无比对序列比较：从机器学习视角进行的系统综述

Alignment-Free Sequence Comparison: A Systematic Survey From a Machine Learning Perspective.

作者信息

Bohnsack Katrin Sophie, Kaden Marika, Abel Julia, Villmann Thomas

出版信息

IEEE/ACM Trans Comput Biol Bioinform. 2023 Jan-Feb;20(1):119-135. doi: 10.1109/TCBB.2022.3140873. Epub 2023 Feb 3.

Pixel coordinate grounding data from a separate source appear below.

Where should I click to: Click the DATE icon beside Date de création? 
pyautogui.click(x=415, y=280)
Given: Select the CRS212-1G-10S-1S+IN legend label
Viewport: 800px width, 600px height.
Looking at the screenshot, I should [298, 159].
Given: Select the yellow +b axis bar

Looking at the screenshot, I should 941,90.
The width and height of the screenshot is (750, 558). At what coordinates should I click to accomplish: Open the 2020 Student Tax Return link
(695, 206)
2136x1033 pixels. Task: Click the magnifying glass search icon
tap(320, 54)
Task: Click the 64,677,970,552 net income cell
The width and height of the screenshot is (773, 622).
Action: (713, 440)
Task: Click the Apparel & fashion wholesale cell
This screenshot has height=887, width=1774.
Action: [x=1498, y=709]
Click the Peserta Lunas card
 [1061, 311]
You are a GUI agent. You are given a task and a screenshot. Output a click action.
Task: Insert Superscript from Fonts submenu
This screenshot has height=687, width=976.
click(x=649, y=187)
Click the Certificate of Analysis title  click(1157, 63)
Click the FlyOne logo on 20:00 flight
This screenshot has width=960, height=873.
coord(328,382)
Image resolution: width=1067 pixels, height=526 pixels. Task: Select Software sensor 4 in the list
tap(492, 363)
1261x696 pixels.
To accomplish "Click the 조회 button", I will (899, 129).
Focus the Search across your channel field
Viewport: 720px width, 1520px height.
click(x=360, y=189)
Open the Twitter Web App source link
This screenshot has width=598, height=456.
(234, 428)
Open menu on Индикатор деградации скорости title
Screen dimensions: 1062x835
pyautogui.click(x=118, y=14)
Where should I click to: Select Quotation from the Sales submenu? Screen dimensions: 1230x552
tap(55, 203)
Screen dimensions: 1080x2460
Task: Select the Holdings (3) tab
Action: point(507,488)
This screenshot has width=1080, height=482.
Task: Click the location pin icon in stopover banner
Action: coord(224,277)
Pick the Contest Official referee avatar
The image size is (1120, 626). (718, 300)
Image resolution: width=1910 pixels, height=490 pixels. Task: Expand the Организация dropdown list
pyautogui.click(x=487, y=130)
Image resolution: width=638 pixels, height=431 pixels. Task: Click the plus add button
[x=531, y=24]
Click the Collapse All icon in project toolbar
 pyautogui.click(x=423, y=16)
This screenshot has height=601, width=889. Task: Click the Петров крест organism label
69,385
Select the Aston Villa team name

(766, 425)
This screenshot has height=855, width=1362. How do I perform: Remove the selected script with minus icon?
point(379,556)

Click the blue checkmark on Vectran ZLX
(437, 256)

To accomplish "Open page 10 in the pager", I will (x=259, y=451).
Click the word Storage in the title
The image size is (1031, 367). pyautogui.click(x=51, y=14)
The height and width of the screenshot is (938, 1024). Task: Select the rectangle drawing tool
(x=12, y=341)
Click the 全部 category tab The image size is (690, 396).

DOI:10.1109/TCBB.2022.3140873

Abstract

The encounter of large amounts of biological sequence data generated during the last decades and the algorithmic and hardware improvements have offered the possibility to apply machine learning techniques in bioinformatics. While the machine learning community is aware of the necessity to rigorously distinguish data transformation from data comparison and adopt reasonable combinations thereof, this awareness is often lacking in the field of comparative sequence analysis. With realization of the disadvantages of alignments for sequence comparison, some typical applications use more and more so-called alignment-free approaches. In light of this development, we present a conceptual framework for alignment-free sequence comparison, which highlights the delineation of: 1) the sequence data transformation comprising of adequate mathematical sequence coding and feature generation, from 2) the subsequent (dis-)similarity evaluation of the transformed data by means of problem-specific but mathematically consistent proximity measures. We consider coding to be an information-loss free data transformation in order to get an appropriate representation, whereas feature generation is inevitably information-lossy with the intention to extract just the task-relevant information. This distinction sheds light on the plethora of methods available and assists in identifying suitable methods in machine learning and data analysis to compare the sequences under these premises.

摘要

过去几十年间产生的大量生物序列数据，以及算法和硬件的改进，使得在生物信息学中应用机器学习技术成为可能。虽然机器学习界意识到有必要严格区分数据转换和数据比较，并采用合理的组合方式，但在比较序列分析领域，这种意识往往欠缺。随着人们意识到序列比对用于序列比较的缺点，一些典型应用越来越多地使用所谓的无比对方法。鉴于这一发展趋势，我们提出了一个无比对序列比较的概念框架，该框架突出了以下两者的区分：1）由适当的数学序列编码和特征生成组成的序列数据转换，以及2）随后通过特定于问题但数学上一致的接近度度量对转换后的数据进行（不）相似性评估。我们认为编码是一种无信息损失的数据转换，以便获得合适的表示，而特征生成不可避免地会损失信息，目的是仅提取与任务相关的信息。这种区分揭示了众多可用方法，并有助于在机器学习和数据分析中识别合适的方法，以便在这些前提下比较序列。